**What you are asked to do**
Below is a set of records. Repeat all of them exactly.

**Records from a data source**
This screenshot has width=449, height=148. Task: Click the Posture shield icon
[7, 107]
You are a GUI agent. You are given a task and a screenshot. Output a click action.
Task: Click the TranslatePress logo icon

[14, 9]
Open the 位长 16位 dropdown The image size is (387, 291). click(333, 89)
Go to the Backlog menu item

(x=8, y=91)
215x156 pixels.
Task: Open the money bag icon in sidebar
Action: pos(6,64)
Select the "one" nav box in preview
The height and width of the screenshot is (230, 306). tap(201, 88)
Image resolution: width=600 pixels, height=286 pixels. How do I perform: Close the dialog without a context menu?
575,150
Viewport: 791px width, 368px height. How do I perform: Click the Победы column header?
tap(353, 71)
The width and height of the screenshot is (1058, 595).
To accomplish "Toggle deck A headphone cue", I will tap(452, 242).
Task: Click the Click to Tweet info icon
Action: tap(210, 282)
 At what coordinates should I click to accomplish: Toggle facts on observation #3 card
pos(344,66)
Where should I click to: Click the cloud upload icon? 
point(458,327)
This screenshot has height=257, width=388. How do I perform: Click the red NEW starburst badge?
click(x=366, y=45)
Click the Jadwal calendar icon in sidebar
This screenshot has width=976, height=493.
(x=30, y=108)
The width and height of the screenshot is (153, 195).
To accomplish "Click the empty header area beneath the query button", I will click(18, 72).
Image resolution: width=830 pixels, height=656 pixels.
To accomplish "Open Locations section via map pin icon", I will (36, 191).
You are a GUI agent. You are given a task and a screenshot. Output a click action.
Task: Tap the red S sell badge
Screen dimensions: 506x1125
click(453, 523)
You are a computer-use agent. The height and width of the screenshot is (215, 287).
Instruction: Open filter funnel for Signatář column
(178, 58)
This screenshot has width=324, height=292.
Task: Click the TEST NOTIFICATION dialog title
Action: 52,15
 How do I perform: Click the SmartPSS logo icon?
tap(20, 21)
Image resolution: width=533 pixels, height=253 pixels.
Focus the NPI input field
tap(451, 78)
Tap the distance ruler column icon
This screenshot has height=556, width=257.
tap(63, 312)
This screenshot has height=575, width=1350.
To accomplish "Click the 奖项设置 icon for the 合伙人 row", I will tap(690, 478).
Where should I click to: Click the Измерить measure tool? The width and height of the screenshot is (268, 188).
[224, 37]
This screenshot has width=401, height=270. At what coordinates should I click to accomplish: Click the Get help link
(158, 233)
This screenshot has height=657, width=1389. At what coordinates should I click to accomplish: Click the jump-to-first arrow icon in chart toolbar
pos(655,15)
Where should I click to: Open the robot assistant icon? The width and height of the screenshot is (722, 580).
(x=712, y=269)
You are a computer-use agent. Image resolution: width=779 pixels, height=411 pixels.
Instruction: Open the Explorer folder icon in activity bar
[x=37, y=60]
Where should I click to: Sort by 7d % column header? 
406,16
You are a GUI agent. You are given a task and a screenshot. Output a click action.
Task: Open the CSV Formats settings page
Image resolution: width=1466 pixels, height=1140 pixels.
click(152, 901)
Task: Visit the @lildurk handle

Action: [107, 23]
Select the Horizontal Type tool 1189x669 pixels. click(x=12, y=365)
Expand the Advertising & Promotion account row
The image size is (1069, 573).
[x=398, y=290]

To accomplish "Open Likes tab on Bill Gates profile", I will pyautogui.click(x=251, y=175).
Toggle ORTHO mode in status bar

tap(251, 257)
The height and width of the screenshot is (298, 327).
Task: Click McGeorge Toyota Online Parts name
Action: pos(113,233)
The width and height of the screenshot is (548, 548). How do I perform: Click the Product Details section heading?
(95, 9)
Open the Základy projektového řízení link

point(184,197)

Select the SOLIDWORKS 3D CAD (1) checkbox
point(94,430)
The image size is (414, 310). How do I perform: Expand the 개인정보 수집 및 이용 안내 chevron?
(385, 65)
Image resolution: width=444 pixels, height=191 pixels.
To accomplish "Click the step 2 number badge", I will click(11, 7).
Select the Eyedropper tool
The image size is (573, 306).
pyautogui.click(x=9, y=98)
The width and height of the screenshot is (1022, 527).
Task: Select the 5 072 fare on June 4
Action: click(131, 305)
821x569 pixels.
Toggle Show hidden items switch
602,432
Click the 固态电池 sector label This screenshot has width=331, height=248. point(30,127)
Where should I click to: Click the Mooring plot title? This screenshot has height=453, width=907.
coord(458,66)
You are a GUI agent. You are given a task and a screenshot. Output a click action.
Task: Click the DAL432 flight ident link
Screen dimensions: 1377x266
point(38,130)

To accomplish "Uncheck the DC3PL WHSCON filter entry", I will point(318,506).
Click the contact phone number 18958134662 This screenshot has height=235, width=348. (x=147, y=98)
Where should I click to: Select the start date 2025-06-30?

**Finished task**
This screenshot has width=449, height=148. Task: Click the Posture shield icon
[7, 107]
You are a GUI agent. You are given a task and a screenshot. Output a click action.
Task: Click the TranslatePress logo icon

[14, 9]
Open the 位长 16位 dropdown The image size is (387, 291). click(333, 89)
Go to the Backlog menu item

(x=8, y=91)
215x156 pixels.
Task: Open the money bag icon in sidebar
Action: pos(6,64)
Select the "one" nav box in preview
The height and width of the screenshot is (230, 306). tap(201, 88)
Image resolution: width=600 pixels, height=286 pixels. How do I perform: Close the dialog without a context menu?
575,150
Viewport: 791px width, 368px height. How do I perform: Click the Победы column header?
tap(353, 71)
The width and height of the screenshot is (1058, 595).
To accomplish "Toggle deck A headphone cue", I will tap(452, 242).
Task: Click the Click to Tweet info icon
Action: tap(210, 282)
 At what coordinates should I click to accomplish: Toggle facts on observation #3 card
pos(344,66)
Where should I click to: Click the cloud upload icon? 
point(458,327)
This screenshot has height=257, width=388. How do I perform: Click the red NEW starburst badge?
click(x=366, y=45)
Click the Jadwal calendar icon in sidebar
This screenshot has width=976, height=493.
(x=30, y=108)
The width and height of the screenshot is (153, 195).
To accomplish "Click the empty header area beneath the query button", I will click(18, 72).
Image resolution: width=830 pixels, height=656 pixels.
To accomplish "Open Locations section via map pin icon", I will (36, 191).
You are a GUI agent. You are given a task and a screenshot. Output a click action.
Task: Tap the red S sell badge
Screen dimensions: 506x1125
click(453, 523)
You are a computer-use agent. The height and width of the screenshot is (215, 287).
Instruction: Open filter funnel for Signatář column
(178, 58)
This screenshot has width=324, height=292.
Task: Click the TEST NOTIFICATION dialog title
Action: 52,15
 How do I perform: Click the SmartPSS logo icon?
tap(20, 21)
Image resolution: width=533 pixels, height=253 pixels.
Focus the NPI input field
tap(451, 78)
Tap the distance ruler column icon
This screenshot has height=556, width=257.
tap(63, 312)
This screenshot has height=575, width=1350.
To accomplish "Click the 奖项设置 icon for the 合伙人 row", I will tap(690, 478).
Where should I click to: Click the Измерить measure tool? The width and height of the screenshot is (268, 188).
[224, 37]
This screenshot has width=401, height=270. At what coordinates should I click to accomplish: Click the Get help link
(158, 233)
This screenshot has height=657, width=1389. At what coordinates should I click to accomplish: Click the jump-to-first arrow icon in chart toolbar
pos(655,15)
Where should I click to: Open the robot assistant icon? The width and height of the screenshot is (722, 580).
(x=712, y=269)
You are a computer-use agent. Image resolution: width=779 pixels, height=411 pixels.
Instruction: Open the Explorer folder icon in activity bar
[x=37, y=60]
Where should I click to: Sort by 7d % column header? 
406,16
You are a GUI agent. You are given a task and a screenshot. Output a click action.
Task: Open the CSV Formats settings page
Image resolution: width=1466 pixels, height=1140 pixels.
click(152, 901)
Task: Visit the @lildurk handle

Action: [107, 23]
Select the Horizontal Type tool 1189x669 pixels. click(x=12, y=365)
Expand the Advertising & Promotion account row
The image size is (1069, 573).
[x=398, y=290]

To accomplish "Open Likes tab on Bill Gates profile", I will pyautogui.click(x=251, y=175).
Toggle ORTHO mode in status bar

tap(251, 257)
The height and width of the screenshot is (298, 327).
Task: Click McGeorge Toyota Online Parts name
Action: pos(113,233)
The width and height of the screenshot is (548, 548). How do I perform: Click the Product Details section heading?
(95, 9)
Open the Základy projektového řízení link

point(184,197)

Select the SOLIDWORKS 3D CAD (1) checkbox
point(94,430)
The image size is (414, 310). How do I perform: Expand the 개인정보 수집 및 이용 안내 chevron?
(385, 65)
Image resolution: width=444 pixels, height=191 pixels.
To accomplish "Click the step 2 number badge", I will click(11, 7).
Select the Eyedropper tool
The image size is (573, 306).
pyautogui.click(x=9, y=98)
The width and height of the screenshot is (1022, 527).
Task: Select the 5 072 fare on June 4
Action: click(131, 305)
821x569 pixels.
Toggle Show hidden items switch
602,432
Click the 固态电池 sector label This screenshot has width=331, height=248. point(30,127)
Where should I click to: Click the Mooring plot title? This screenshot has height=453, width=907.
coord(458,66)
You are a GUI agent. You are given a task and a screenshot. Output a click action.
Task: Click the DAL432 flight ident link
Screen dimensions: 1377x266
point(38,130)

To accomplish "Uncheck the DC3PL WHSCON filter entry", I will point(318,506).
Click the contact phone number 18958134662 This screenshot has height=235, width=348. (x=147, y=98)
Where should I click to: Select the start date 2025-06-30?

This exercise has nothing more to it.